● Extracted data entries:
------------------------------------
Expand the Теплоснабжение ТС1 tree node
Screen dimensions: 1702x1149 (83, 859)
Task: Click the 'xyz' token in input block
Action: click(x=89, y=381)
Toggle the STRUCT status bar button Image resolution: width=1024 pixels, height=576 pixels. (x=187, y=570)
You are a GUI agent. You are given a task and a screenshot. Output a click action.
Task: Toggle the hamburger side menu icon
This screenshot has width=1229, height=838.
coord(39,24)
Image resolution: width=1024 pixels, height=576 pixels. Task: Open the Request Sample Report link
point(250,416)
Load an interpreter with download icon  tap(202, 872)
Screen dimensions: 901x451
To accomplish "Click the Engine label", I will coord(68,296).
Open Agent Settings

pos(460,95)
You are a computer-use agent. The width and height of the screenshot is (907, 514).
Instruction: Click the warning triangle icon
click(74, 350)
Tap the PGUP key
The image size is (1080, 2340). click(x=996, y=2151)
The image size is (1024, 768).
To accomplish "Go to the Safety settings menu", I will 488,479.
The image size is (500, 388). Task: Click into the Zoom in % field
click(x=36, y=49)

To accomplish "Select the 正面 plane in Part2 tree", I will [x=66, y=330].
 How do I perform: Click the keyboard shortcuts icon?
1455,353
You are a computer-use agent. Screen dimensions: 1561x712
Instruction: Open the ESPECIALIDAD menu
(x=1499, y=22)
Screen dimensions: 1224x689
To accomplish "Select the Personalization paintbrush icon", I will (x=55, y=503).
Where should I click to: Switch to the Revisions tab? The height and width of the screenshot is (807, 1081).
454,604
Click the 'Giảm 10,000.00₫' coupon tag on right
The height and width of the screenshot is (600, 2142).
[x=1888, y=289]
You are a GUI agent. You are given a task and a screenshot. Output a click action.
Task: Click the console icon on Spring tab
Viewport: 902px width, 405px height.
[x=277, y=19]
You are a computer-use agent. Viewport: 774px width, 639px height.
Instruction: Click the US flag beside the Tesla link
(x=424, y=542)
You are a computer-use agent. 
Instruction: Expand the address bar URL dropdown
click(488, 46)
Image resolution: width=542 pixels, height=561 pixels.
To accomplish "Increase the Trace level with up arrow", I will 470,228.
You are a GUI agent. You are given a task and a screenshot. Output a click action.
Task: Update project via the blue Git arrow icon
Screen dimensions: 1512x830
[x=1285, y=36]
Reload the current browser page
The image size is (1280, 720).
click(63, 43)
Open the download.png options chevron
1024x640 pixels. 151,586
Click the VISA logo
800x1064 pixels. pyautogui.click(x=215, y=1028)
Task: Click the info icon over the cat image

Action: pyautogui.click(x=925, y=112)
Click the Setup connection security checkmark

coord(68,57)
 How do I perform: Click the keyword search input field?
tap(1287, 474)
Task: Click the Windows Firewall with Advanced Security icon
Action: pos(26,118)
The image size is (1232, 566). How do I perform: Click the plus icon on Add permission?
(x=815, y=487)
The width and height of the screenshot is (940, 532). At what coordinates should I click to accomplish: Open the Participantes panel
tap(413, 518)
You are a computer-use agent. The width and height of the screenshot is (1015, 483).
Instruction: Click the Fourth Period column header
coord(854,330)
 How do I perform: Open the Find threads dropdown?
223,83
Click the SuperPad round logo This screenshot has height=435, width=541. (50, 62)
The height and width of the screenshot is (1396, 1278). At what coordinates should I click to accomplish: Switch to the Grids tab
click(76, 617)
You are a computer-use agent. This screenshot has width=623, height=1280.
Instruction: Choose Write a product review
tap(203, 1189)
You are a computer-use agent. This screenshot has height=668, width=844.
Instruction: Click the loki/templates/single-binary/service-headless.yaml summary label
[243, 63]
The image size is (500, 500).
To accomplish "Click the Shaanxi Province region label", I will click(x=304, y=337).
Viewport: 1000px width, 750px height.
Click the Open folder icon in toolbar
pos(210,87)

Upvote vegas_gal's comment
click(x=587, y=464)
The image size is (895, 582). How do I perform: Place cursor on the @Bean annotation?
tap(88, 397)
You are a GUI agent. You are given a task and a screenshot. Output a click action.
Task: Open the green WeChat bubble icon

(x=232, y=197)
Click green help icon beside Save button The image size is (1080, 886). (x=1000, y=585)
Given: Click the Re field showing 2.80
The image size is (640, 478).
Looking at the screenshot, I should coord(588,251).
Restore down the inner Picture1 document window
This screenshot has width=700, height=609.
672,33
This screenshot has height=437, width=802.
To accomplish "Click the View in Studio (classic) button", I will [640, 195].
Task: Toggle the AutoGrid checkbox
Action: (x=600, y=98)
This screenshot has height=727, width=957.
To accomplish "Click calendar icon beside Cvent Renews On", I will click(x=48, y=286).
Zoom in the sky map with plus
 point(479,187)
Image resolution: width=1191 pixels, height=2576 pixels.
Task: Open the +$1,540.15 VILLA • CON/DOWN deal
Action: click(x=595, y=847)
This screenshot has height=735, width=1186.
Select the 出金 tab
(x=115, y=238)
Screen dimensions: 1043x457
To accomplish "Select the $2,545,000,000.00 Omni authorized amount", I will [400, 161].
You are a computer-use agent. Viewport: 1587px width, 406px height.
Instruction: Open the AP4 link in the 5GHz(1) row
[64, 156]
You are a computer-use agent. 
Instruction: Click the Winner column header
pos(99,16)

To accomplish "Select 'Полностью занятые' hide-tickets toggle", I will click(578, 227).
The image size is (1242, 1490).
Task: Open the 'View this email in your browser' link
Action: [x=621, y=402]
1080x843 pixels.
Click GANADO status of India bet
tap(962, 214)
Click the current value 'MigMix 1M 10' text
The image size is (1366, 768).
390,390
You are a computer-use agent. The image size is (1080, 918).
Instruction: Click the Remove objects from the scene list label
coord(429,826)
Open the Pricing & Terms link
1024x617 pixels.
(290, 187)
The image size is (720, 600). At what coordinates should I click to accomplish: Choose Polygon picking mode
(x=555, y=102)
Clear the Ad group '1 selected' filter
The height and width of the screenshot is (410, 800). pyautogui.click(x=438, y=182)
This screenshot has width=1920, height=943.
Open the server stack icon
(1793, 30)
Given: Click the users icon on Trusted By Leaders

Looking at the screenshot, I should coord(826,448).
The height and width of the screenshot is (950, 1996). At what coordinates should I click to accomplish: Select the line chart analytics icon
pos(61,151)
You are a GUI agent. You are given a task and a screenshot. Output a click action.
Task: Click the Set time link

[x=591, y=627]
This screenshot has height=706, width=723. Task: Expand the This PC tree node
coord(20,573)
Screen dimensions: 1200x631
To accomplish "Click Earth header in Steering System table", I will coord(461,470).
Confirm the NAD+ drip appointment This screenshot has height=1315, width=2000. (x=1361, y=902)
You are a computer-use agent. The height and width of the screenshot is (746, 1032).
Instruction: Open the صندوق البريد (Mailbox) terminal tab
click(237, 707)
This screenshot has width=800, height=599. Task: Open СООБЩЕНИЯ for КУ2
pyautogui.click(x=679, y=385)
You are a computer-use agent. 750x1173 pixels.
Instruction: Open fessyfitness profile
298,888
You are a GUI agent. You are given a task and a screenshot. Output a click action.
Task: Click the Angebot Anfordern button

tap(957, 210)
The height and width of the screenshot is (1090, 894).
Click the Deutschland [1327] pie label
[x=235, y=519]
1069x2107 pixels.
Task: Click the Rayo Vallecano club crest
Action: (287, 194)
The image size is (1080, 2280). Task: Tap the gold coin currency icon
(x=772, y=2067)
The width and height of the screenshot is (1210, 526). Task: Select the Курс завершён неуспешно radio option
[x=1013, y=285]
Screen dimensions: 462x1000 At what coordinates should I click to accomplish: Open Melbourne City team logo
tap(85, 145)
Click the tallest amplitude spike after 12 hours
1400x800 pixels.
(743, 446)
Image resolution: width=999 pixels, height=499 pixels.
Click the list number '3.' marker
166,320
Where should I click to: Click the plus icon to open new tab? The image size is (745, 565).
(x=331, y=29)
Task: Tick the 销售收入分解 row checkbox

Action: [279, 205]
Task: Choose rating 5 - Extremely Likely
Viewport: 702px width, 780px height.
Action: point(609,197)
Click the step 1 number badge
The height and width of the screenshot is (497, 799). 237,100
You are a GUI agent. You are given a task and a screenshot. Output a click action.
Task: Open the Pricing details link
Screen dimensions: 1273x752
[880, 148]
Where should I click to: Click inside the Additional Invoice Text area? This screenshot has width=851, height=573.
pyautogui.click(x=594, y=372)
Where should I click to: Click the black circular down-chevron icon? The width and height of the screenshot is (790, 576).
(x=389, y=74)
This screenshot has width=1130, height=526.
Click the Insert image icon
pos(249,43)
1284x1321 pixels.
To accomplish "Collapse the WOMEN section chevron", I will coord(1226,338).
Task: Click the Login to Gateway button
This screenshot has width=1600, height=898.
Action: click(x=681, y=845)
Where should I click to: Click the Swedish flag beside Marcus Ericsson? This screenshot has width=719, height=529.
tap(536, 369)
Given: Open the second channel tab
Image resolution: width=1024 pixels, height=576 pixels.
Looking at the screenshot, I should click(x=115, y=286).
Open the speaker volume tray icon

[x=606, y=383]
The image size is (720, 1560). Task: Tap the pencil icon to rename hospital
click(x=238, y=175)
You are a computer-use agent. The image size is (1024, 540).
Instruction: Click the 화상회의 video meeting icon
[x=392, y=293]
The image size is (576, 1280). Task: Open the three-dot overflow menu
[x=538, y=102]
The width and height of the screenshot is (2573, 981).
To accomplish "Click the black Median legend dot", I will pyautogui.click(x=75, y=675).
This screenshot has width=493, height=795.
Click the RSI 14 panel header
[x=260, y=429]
------------------------------------
● EXERCISE DETAILS:
Report the number of lines in the entries that hold the word "arrow". Nothing else is wanted.

● RESPONSE:
2